The following is a sample sentence annotated in the [CoNLL 2003 format](http://www.aclweb.org/anthology/W03-0419):

U.N. NNP I-NP I-ORG
official NN I-NP O
Ekeus NNP I-NP I-PER
heads VBZ I-VP O
for IN I-PP O
Baghdad NNP I-NP I-LOC
. . O O

The ConLL 2003 format uses so-called BIO or B(egining) I(nside) O(outside) tags to indicate the relative position of word tokens within named entity boundaries. Tokens that are part of a named entity are suffixed with a named entity type: `LOC`, `ORG` `PER`, or `MISC`. Note that the first word within a named entity gets prefixed with `B-` because it is at the *beginning* of the mention. Subsequent tokens within a named entity are prefixed with `I-` indicating they are *inside* the entity mention. All other tokens that are *outside* of an entity mention are tagged as `O`.
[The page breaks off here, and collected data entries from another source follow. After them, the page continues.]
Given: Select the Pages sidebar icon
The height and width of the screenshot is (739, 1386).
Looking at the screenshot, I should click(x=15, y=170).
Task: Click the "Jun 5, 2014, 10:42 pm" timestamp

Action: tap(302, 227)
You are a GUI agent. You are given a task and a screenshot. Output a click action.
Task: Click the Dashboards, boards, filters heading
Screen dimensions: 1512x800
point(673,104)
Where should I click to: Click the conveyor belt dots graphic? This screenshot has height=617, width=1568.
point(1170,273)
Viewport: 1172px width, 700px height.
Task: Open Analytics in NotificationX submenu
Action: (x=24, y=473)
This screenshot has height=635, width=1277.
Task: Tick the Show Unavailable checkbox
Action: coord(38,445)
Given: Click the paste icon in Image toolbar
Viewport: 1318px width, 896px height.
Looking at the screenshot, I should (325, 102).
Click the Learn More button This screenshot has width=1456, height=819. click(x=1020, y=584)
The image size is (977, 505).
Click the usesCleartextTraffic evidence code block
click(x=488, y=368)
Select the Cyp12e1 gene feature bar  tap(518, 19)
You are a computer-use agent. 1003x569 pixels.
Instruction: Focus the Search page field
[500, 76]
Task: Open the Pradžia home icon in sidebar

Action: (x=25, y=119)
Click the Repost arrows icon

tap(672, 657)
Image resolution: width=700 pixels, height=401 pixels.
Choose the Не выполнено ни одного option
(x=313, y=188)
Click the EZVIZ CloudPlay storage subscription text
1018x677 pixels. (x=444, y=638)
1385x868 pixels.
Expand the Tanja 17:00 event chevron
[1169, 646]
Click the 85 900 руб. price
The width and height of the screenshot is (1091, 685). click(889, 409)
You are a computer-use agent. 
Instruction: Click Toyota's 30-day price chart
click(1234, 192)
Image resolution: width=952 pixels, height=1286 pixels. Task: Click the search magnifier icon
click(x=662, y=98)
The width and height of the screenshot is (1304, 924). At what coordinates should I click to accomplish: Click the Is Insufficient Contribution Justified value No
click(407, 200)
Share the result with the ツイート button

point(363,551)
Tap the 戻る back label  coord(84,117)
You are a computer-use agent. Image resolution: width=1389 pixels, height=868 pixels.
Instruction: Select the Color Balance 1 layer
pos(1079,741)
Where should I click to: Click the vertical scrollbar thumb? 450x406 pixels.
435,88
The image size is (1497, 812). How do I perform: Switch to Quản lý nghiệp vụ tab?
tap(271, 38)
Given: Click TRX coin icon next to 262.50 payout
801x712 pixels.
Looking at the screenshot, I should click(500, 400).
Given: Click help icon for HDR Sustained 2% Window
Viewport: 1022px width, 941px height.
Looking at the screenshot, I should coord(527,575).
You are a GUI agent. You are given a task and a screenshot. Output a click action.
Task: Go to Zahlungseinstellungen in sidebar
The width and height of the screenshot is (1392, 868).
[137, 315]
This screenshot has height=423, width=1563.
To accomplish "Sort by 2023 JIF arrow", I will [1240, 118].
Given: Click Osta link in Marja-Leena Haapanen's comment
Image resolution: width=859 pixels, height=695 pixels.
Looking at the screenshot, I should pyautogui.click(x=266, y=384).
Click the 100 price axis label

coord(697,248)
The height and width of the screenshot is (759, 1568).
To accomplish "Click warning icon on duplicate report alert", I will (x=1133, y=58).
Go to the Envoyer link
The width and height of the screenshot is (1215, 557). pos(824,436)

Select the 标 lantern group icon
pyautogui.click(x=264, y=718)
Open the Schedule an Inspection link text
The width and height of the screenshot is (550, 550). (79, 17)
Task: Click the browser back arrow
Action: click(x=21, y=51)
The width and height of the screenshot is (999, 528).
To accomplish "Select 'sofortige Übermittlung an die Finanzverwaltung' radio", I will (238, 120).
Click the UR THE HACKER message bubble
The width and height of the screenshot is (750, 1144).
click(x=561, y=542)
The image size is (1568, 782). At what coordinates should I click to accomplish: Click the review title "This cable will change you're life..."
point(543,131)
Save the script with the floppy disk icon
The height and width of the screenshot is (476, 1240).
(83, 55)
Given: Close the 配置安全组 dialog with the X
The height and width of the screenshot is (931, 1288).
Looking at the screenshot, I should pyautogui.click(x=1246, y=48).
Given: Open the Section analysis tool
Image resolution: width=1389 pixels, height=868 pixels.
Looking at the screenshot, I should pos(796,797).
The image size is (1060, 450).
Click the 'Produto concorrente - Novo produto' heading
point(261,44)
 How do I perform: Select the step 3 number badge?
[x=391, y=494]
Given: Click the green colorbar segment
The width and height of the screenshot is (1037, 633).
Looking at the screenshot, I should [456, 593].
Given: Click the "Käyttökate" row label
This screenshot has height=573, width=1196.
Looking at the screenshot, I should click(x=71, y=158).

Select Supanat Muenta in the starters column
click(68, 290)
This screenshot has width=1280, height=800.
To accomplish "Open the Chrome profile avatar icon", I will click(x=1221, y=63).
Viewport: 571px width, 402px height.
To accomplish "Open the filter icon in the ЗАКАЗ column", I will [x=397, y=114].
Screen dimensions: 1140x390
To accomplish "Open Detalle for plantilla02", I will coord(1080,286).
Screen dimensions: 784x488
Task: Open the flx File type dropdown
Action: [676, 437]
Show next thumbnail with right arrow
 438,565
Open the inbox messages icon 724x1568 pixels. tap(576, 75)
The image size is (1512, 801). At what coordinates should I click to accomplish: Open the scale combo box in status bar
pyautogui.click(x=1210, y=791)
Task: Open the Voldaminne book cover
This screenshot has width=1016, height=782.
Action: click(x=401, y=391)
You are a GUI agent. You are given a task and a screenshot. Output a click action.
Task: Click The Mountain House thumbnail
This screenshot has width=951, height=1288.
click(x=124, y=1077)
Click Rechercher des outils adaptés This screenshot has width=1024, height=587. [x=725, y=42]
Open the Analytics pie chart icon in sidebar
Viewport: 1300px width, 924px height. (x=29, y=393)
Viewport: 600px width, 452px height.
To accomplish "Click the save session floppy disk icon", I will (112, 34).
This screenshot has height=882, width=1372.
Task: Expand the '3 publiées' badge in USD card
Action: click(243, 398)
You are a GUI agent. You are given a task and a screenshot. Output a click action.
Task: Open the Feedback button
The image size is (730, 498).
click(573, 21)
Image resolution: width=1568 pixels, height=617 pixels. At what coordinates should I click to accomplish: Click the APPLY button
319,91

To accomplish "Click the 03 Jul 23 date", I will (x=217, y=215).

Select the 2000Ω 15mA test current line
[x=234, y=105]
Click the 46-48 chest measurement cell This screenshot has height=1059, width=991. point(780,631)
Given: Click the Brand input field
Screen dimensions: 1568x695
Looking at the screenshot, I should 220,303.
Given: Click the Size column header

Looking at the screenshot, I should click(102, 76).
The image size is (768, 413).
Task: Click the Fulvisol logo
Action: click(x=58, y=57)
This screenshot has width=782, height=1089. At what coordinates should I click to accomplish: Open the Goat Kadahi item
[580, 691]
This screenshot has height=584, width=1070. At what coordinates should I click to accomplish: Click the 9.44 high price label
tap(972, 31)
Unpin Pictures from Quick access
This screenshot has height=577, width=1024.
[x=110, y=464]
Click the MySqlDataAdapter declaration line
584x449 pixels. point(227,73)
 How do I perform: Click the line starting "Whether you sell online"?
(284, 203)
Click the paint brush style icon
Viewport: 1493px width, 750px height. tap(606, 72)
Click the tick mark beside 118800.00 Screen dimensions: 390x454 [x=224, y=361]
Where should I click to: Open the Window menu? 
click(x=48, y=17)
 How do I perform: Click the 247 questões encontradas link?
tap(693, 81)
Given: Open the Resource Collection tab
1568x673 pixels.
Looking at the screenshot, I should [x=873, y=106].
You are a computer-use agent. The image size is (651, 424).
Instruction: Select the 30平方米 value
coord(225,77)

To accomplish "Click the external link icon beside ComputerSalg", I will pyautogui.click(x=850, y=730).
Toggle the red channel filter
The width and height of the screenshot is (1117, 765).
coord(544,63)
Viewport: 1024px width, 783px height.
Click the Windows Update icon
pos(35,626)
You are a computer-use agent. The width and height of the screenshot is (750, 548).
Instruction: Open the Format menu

**Note**: In this example we will ignore the second field. You can get POS tags from the [Rosette API via the `morphology/parts-of-speech` endpoint](https://developer.rosette.com/features-and-functions#parts-of-speech), but that is a separate API call, and we are only concerned with the named entity tags here. Rosette does not currently offer syntactic chunking, so we will also ignore the third field (though we do offer [dependency parsing](https://developer.rosette.com/features-and-functions#syntactic-dependencies)). In the fourth and final field, we use Rosette named entity tags, which includes a larger, more informative set of named entity tags than the four tags used in the CoNLL 2003 shared task.

You view the example text, `example/ny.txt`, as follows:

$ cat example/ny.txt
New York City or NYC is the most populous city in the United States.

You can run the script on the example file as follows:

$ ./rosette_to_conll2003.py example/ny.txt
Enter your Rosette API key:
-DOCSTART- -X- O O

New B-LOCATION
York I-LOCATION
City I-LOCATION
or O
NYC B-LOCATION
is O
the O
most O
populous O
city O
in O
the O
United B-LOCATION
States I-LOCATION
. O

To translate Rosette API named entity tags to CoNLL 2003 named entity tags, use the `--use-conll-ne-tags` option:

$ ./rosette_to_conll2003.py --use-conll-ne-tags example/ny.txt
Enter your Rosette API key:
-DOCSTART- -X- O O

New B-LOC
York I-LOC
City I-LOC
or O
NYC B-LOC
is O
the O
most O
populous O
city O
in O
the O
United B-LOC
States I-LOC
. O